In tale occasione fu presente la non folta ma consistente comunità delle belcantiste giapponesi, tra artiste del Coro del Teatro Bellini e di altre compagini o soliste, di stanza a Catania. Tra loro, segnaliamo il soprano Sachika Ito in compagnia del chitarrista Davide Sciacca. Presente la Legione Garibaldina Comando per la Sicilia e la Real Casa d’Epiro Delegazione di Sicilia e Malta.  E’ sintomatico come codeste voci del lontano Oriente dove si leva il Sole che non tramonta, quando in Occidente la decadenza della qualità in tutti gli ambiti (dal sentimento alla raffazzonatura, per limitarci al campo musicale: apprendiamo di concerti barocchi di vario genere nelle nostre valli, su cui il tacere è bello) è manifesta, compensino come per magico sentire, le manchevolezze musicali della ultra millenaria Europa: forse solo nella forma poiché l’espressione dei sentimenti è “incomunicabile” (avrebbe detto il buon Antonioni de l’Avventura) ma è già qualcosa. La musica sacra seppure con le innovazioni pergolesiane, non è l’opera, l’amore rimane casto come è giusto che sia, in una cràsi che non si vuole sanare. A questa aporia, diede la giusta risposta lo scrittore e poeta Yukio Mishima (con la poesia Le stelle): “Quando gli uomini guarderanno le stelle, nel loro cuore si leverà, carico di essenze, il vento della notte.

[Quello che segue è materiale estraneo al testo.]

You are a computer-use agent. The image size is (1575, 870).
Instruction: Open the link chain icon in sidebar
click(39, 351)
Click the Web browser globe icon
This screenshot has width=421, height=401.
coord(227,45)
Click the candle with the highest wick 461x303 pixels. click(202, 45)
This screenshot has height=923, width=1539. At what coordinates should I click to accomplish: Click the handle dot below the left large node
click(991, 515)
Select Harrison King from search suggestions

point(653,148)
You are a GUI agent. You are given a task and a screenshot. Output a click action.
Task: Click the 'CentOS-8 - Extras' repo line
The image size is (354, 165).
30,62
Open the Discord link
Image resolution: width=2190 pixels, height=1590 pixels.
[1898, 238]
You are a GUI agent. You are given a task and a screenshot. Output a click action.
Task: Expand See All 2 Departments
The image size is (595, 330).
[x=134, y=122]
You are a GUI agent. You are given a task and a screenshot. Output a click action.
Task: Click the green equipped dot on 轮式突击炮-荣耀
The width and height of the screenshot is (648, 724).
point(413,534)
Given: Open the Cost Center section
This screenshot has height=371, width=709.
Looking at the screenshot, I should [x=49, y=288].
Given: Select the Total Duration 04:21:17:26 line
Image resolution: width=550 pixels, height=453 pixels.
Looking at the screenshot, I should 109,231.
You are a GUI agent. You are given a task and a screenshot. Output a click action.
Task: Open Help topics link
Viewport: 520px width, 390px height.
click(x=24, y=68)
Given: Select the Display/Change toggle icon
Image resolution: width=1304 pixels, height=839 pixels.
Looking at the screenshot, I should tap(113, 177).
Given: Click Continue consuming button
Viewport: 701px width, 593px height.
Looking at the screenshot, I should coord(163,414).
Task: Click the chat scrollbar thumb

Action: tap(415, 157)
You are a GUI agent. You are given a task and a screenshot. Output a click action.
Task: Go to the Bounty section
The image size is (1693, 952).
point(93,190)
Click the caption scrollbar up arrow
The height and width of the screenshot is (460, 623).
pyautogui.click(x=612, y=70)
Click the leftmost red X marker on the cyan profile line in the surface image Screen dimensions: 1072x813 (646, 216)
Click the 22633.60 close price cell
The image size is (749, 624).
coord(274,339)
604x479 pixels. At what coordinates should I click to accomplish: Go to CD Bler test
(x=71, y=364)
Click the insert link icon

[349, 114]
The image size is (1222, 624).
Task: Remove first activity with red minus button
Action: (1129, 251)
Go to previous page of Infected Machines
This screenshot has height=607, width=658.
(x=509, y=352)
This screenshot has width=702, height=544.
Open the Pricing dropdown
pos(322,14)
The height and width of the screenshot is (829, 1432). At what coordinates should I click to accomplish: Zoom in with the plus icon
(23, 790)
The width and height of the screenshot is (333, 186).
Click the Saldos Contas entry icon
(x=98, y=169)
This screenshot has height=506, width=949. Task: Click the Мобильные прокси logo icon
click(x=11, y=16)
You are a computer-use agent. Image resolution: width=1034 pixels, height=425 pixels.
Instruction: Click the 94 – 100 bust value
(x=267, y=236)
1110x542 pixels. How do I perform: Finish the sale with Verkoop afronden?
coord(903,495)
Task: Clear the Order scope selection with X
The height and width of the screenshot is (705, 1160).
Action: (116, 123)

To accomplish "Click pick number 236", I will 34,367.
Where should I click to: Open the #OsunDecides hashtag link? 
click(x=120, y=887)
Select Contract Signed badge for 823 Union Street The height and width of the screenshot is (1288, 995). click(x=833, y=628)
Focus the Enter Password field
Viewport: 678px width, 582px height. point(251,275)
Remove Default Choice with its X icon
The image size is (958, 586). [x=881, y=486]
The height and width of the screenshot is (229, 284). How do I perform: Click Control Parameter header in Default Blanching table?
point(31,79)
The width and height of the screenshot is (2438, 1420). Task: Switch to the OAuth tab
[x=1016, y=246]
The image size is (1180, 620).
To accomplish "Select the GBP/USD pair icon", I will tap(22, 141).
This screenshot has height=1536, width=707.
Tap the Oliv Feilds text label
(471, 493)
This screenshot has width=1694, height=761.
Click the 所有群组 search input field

Sulla foresta, sul lago, sulla città, le nuvole fluttueranno tranquille. Allora le stelle inizieranno a cadere copiose e come la rugiada copriranno ogni cosa. Nel disegno tracciato dall’invisibile nastro divino, tutte le costellazioni crolleranno a una a una con estrema eleganza. D’allora in poi le stelle dimoreranno nella nostra anima, e forse torneranno ancora quei giorni in cui gli uomini erano dolci e meravigliosi come gli Dei”. Forse torneranno: il seppuku come il coltello di Butterfly, sa. Così si chiude il 2022.